Dans son aspiration de rejoindre son frère Édouard, d’environ six ans son aîné, et dont le prénom d’origine germanique veut dire « celui qui garde les richesses », David désire atteindre la vraie richesse au-delà du trop-plein de la ville, à savoir la communauté humaine, voire l’utopie (Borgomano, 2004). Cependant, il a perdu son frère pour toujours, car adolescent, Édouard a quitté le monde magique de l’enfance. À un moment donné, David entre dans le centre commercial avec une famille à laquelle il rêve d’appartenir, mais devant l’incompréhension de la fille aînée qui refuse gentiment la pomme qu’il lui offre, il quitte le supermarché, les larmes aux yeux. Ce n’est que dans l’excipit que David trouve le chemin sans retour qui le mènera vers son frère. Le vol gâché se transforme ainsi en un rite de passage (Salles, 2007).
Le lit du rio sec à la marge de la ville, où coule à peine un mince filet d’eau, reste un des seuls milieux où David éprouve des moments d’apaisement. C’est là qu’il ramasse le galet pour sa lutte contre « les géants », c’est là que, dans un passé indéfini, il retrouve la bande de son frère en train de sniffer de la colle, manière artificielle et négative d’éprouver le tourbillon de vide dont la face positive est l’extase. Au matin, la brume qui monte du lit du fleuve fait disparaître la ville devant les yeux de David ; le gris, non-couleur par excellence, transforme l’espace en un non-lieu, une utopie.
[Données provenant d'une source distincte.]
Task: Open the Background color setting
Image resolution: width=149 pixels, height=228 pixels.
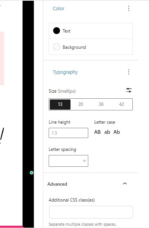Action: (91, 47)
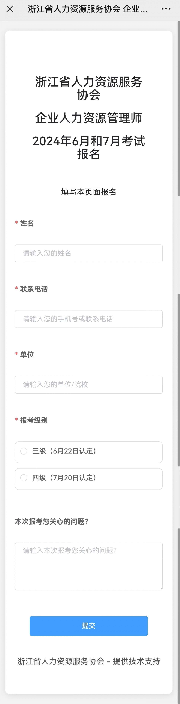The width and height of the screenshot is (180, 704).
Task: Click the 本次报考您关心的问题? label text
Action: click(x=52, y=521)

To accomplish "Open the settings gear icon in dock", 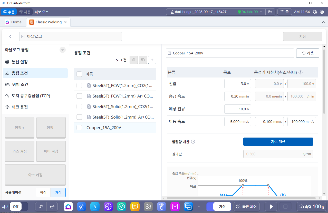I will click(148, 207).
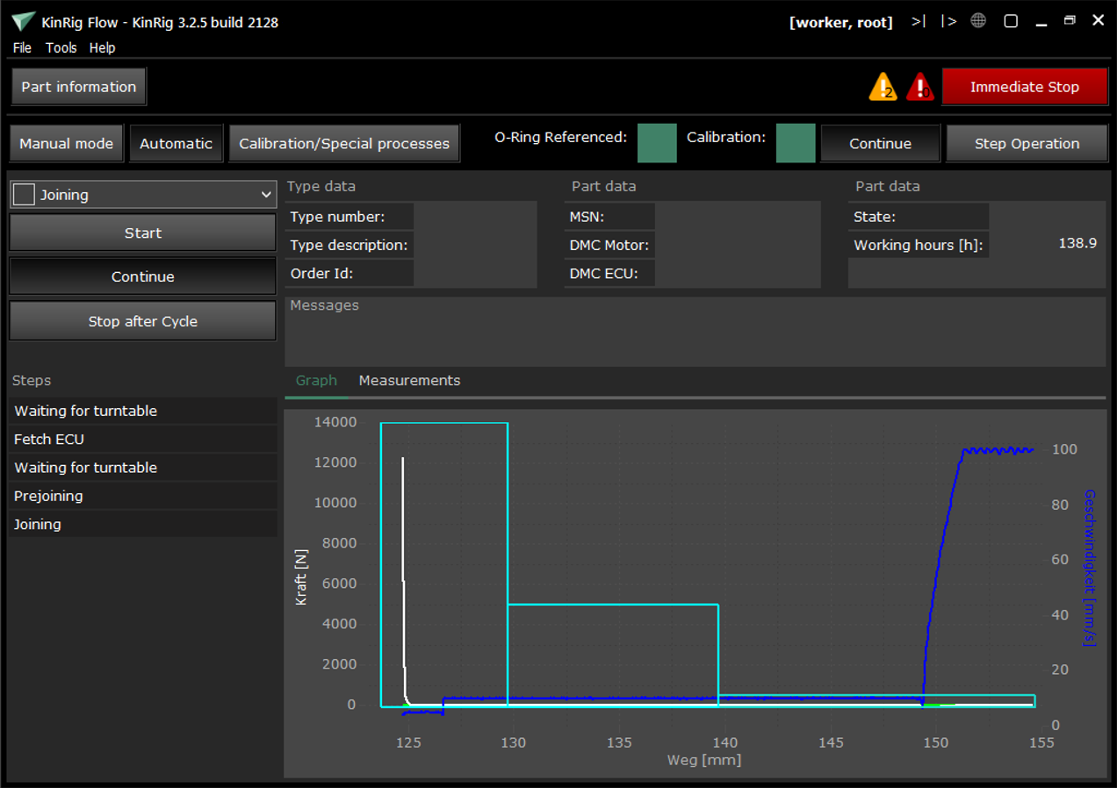Click the ">|" login icon in title bar
This screenshot has width=1117, height=788.
click(x=918, y=21)
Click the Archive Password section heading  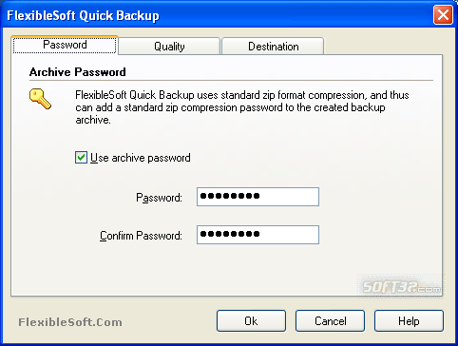[x=78, y=72]
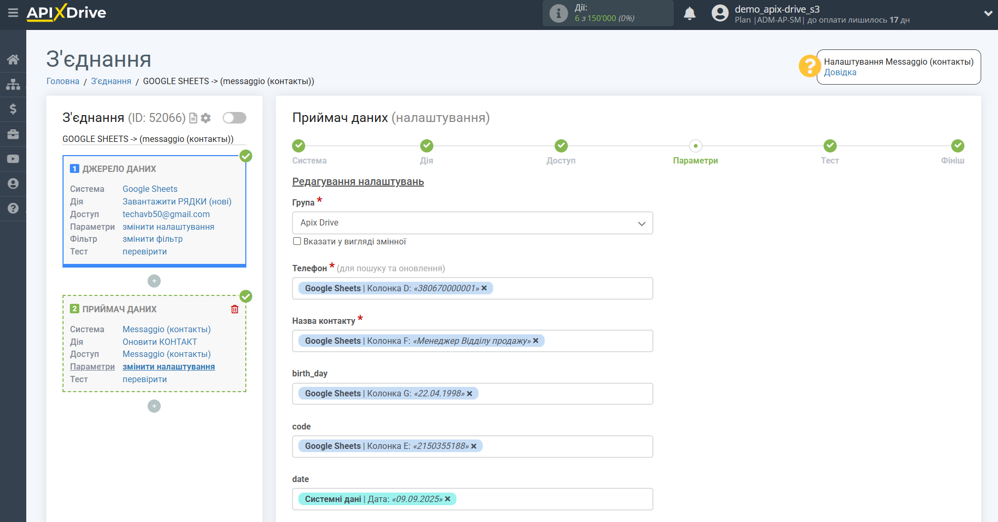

En ville, il rêve des esplanades sans fin, mais la seule étendue qu’il voit n’est que le carrelage de couleur rouge du magasin, comme si le sang des êtres humains victimes de la consommation s’était répandu sur le sol de l’édifice.
Finalement, le personnage de David rompt les liens humains et se dépouille de tout dans une aspiration à se rapprocher de l’existence à l’état pur, mais tout comme dans chacune des nouvelles du recueil, la fuite se heurte aux contingences du monde réel. David est au fond la victime de l’agression urbaine, d’une société devenue inhumaine, démesurée, aliénante et répressive.
Fredrik Westerlund
(2023)
RÉFÉRENCES BIBLIOGRAPHIQUES
ARRIENS, Astrid, J.M.G Le Clézio als Erzähler moderner Mythennovellen. Thèse de doctorat soutenue à Christian Albrechts-Universität, Kiel, 1992 ; BORGOMANO, Madeleine, « Le Voleur comme figure intertextuelle dans l’œuvre de J. M. G. Le Clézio », in J. M. G. Le Clézio, coord. Sophie Jollin-Bertocchi et Bruno Thibault, P.U. de Versailles, Éditions du Temps, 2004, p. 19-30. COENEN-MENNEMEIER, Brigitta, « Kind und Kosmos: J.M.G. Le Clézio als Geschichtenerzahler » in Die Neueren Sprachen 83: 2, April 1984, p. 122–145 ; GLAZOU, Joël, La Ronde et autres faits divers, J.M.G. Le Clézio, Parcours de lecture, Paris, Editions Bertrand Lacoste, 2001 ; LE CLÉZIO, Marguerite, « J.M.G. Le Clézio : ‘La Ronde et autres faits divers’ » in French Review, vol 56 no. 4, mars 1983, p. 667–668 ; MAURY, Pierre, « Le Clézio : Retour aux origines. », Entretien dans Magazine littéraire 230, aai 1986, p. 92-97 ; La SAINTE BIBLE, 1 S 17, notamment 1 S 17,40 ; SALLES, Marina, Le Clézio, « Peintre de la vie moderne », Paris, L’Harmattan, 2007.